Top of DATASET EXCERPTS

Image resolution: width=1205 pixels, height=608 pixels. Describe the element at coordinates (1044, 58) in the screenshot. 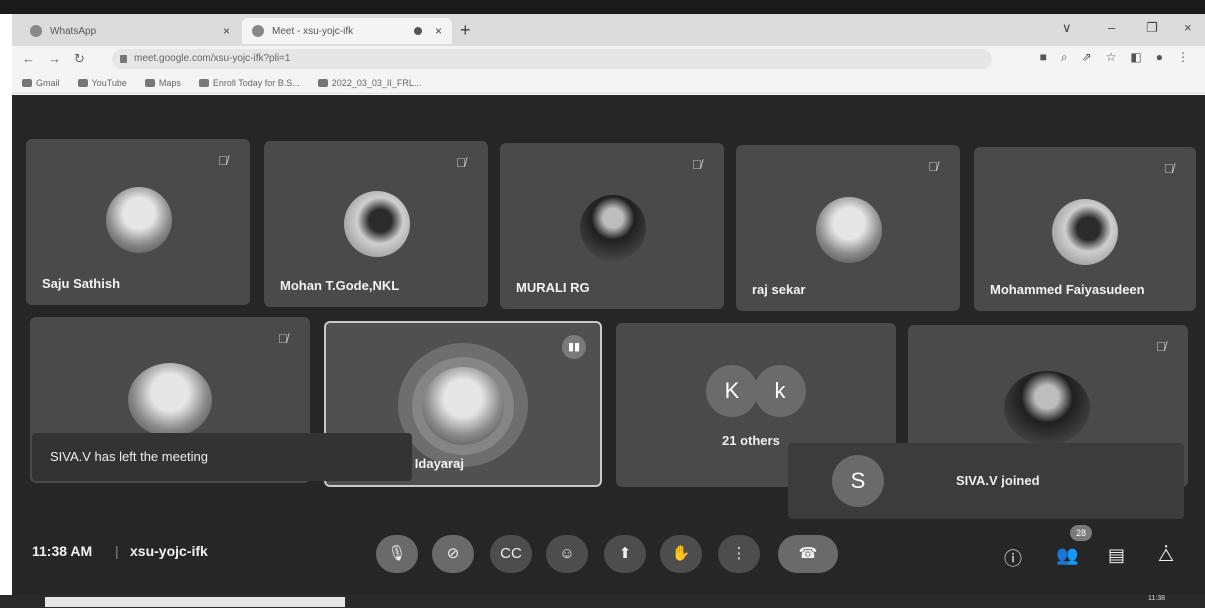

I see `camera-indicator-icon: ■` at that location.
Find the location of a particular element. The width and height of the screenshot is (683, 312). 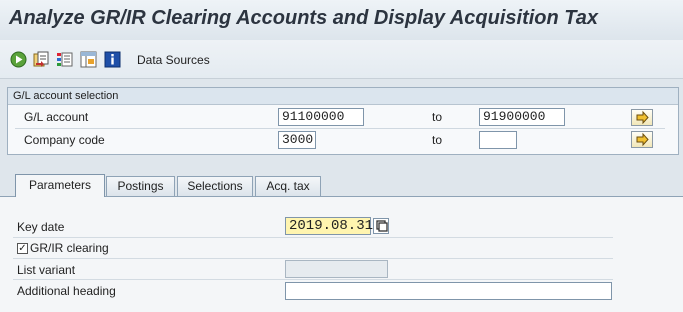

gl-account-from-input: 91100000 is located at coordinates (321, 117).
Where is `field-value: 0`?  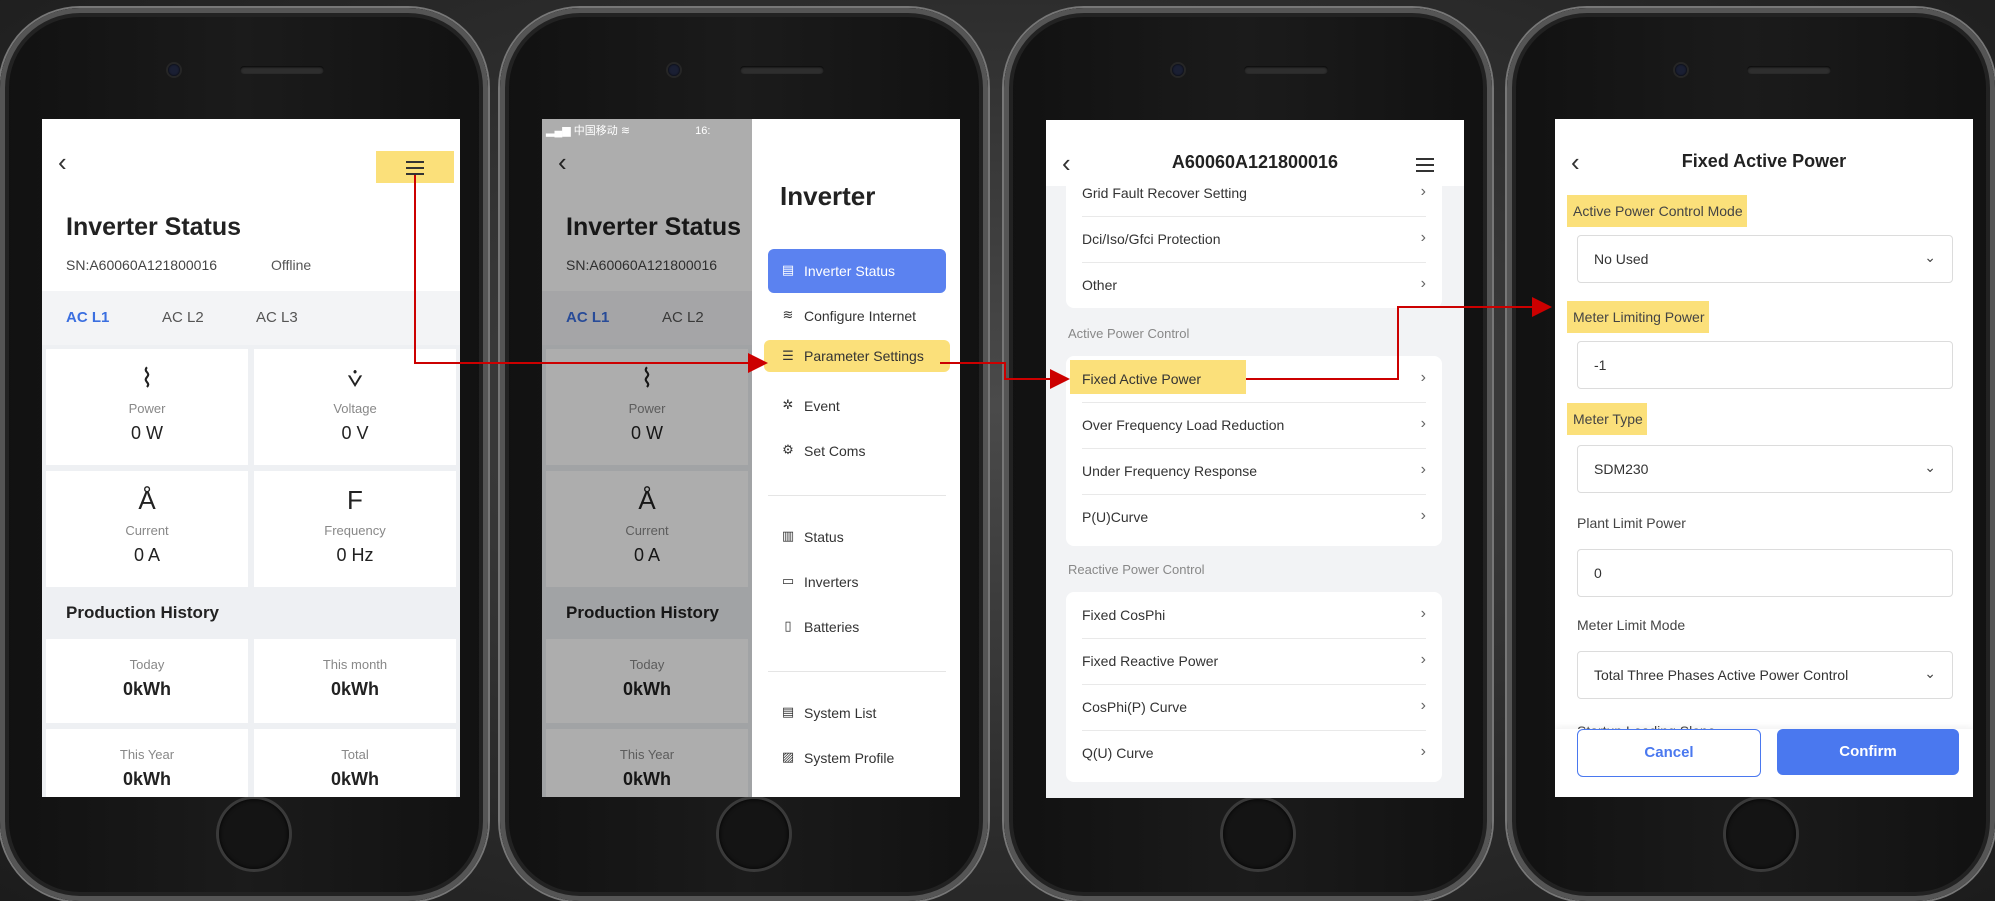
field-value: 0 is located at coordinates (1598, 573).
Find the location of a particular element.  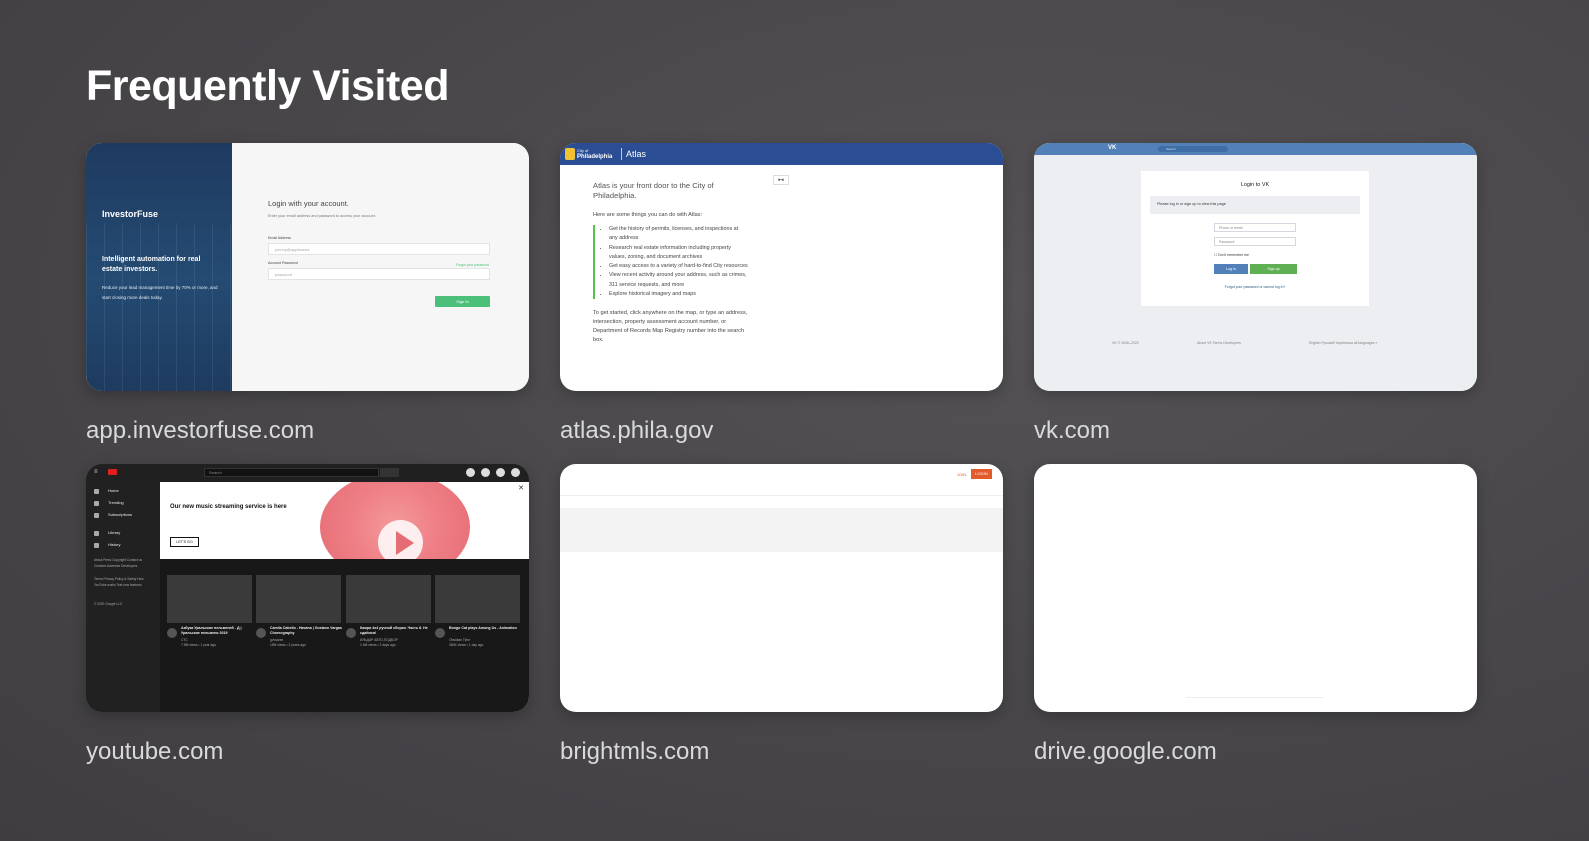

yt-search-button is located at coordinates (390, 472).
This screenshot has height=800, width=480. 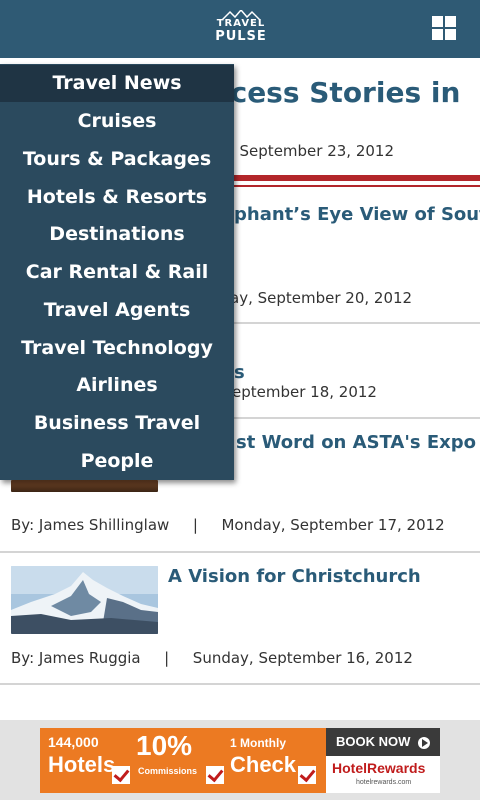 I want to click on article-title: s, so click(x=240, y=372).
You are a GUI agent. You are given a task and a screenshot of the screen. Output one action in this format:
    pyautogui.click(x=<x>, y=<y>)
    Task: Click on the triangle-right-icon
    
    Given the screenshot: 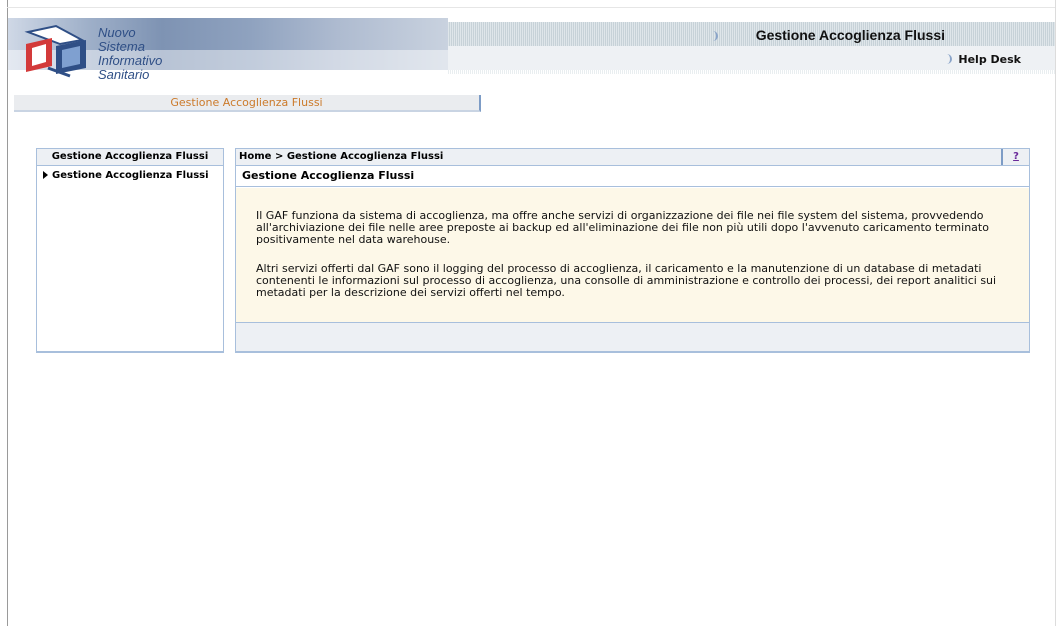 What is the action you would take?
    pyautogui.click(x=46, y=175)
    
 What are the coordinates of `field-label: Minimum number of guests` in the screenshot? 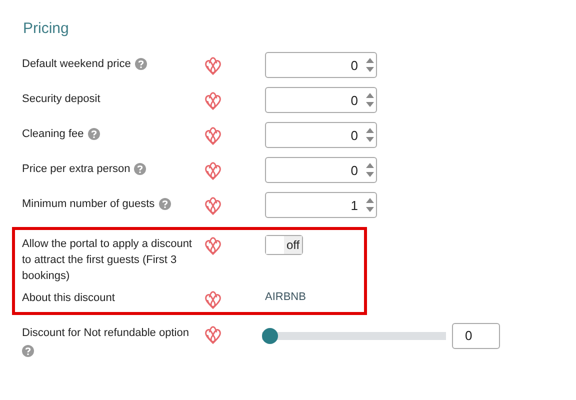 It's located at (88, 204).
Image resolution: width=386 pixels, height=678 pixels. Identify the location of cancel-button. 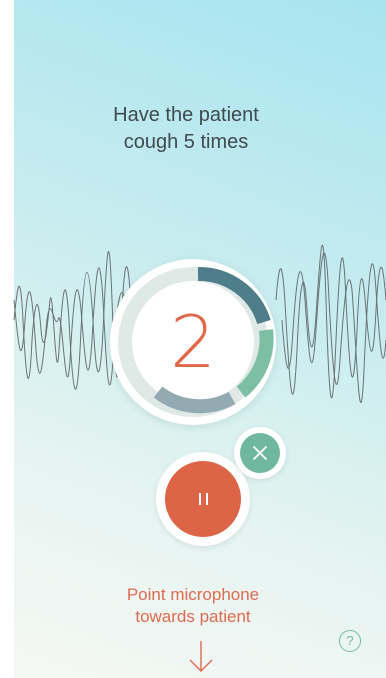
(260, 453).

Bottom of DATASET EXCERPTS

TO DO: In the records, rewrite the stretch from the line containing "Image resolution: width=386" through the end of the records, changing "cancel-button" to "close-button" and leaving everything else unchanged. Omit the pictures from your output.

RESULT OF THIS TASK:
Image resolution: width=386 pixels, height=678 pixels. Identify the location of close-button. 
(260, 453).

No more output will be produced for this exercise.